ExPECT. Extraction of parallel elements from comparable texts

Start - End 
2013 - 2016 (stopped)
Department of Translation, Interpreting and Communication



The ExPECT project aims to extract bilingual terminology from comparable corpora. Both translators and interpreters are assumed to possess knowledge of a very broad range of topics, in different domains and in different languages. Moreover, each of those topics has its very own specific terminology, which translators and interpreters are also assumed to master. Efficient methods for terminology acquisition are therefore increasingly important.

 Even with the massive availability of text in numerous languages on the Internet, it is difficult to find documents suitable for automatic term extraction (ATE). Parallel texts are scarce, especially for very specific domains and even more so for Dutch. This lack of parallel corpora on the one hand, and the increasing availability of text on the web on the other hand have inspired researchers to explore the usability of comparable texts for ATE (Daille & Morin, 2005; Déjean et al., 2005; Delpech et al., 2012; Fung & Yee, 1998).

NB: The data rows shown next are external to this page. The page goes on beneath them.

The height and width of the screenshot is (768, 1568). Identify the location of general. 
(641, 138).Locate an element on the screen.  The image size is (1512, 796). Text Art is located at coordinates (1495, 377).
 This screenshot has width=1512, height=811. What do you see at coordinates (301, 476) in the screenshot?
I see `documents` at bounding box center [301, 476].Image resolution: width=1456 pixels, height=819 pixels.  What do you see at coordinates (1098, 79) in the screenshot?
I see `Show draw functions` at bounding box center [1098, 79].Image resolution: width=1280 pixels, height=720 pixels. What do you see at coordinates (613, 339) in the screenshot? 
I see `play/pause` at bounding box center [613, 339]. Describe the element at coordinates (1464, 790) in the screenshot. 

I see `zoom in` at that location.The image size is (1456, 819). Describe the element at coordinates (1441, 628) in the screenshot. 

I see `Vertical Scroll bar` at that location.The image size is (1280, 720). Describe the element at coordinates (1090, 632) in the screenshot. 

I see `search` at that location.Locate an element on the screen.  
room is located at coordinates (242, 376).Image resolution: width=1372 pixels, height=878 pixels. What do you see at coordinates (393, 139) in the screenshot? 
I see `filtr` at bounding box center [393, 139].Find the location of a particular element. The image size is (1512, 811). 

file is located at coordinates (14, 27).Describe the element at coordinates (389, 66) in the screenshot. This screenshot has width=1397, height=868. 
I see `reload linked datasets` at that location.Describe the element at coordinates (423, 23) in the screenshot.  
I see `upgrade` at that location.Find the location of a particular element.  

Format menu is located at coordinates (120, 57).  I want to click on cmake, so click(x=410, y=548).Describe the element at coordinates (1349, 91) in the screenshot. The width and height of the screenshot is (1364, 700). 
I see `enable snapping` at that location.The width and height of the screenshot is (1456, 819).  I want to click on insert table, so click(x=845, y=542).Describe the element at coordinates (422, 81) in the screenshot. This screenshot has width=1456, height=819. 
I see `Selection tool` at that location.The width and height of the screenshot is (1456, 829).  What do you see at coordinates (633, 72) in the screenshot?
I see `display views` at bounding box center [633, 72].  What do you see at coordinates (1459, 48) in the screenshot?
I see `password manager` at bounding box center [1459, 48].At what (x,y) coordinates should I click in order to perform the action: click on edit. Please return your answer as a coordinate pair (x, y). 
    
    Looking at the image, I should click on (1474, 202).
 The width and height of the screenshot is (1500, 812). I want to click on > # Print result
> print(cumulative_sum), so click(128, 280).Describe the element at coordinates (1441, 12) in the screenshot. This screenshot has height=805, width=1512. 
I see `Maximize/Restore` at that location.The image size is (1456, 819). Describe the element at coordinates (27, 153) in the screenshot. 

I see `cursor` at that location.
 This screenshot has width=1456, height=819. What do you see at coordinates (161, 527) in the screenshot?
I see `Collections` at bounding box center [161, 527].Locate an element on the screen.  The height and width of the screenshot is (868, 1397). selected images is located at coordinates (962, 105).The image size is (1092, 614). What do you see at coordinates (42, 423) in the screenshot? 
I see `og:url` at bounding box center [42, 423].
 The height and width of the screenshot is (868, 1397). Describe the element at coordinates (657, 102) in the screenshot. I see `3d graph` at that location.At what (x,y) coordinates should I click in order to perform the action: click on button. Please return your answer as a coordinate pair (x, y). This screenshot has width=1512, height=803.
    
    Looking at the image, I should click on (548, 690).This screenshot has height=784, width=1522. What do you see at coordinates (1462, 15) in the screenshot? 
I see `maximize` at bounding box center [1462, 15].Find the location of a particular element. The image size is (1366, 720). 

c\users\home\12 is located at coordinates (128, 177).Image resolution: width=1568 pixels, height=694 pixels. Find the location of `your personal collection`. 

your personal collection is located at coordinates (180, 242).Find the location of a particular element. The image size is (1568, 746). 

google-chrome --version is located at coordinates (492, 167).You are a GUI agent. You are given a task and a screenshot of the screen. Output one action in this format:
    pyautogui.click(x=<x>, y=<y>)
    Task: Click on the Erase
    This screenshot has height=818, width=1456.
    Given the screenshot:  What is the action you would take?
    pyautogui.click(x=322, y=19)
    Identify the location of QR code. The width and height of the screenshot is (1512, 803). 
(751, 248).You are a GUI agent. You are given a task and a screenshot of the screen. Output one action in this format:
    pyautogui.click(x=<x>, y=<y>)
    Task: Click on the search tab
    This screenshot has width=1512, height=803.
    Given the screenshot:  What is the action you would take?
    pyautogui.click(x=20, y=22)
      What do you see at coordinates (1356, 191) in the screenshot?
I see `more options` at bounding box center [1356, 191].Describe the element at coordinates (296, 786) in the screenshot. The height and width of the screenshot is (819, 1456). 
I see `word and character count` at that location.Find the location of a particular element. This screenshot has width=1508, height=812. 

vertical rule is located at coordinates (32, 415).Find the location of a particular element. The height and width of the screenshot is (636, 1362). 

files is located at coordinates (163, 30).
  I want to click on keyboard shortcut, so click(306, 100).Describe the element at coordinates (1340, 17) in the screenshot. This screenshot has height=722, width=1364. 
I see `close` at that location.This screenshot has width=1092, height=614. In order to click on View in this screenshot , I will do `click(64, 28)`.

In the ExPECT project, we will study the extent to which the – raw and corrected – output from automatic term extraction (ATE) from comparable texts can be useful for translators and interpreters. Previously developed methods will be used to develop a system for corpus compilation and term extraction for Dutch, in combination with English, French and German.

Once the corpus has been developed for the four focus languages, monolingual terms will be extracted using the TExSIS tool. Subsequently, these terms will be linked to candidate translations by comparing their contexts (‘distributional hypothesis’).

Next to the traditional evaluation using precision and recall, the output of the tool will be assessed in terms of the gain in time and in quality of translations and interpreting assignments with/without terminological support.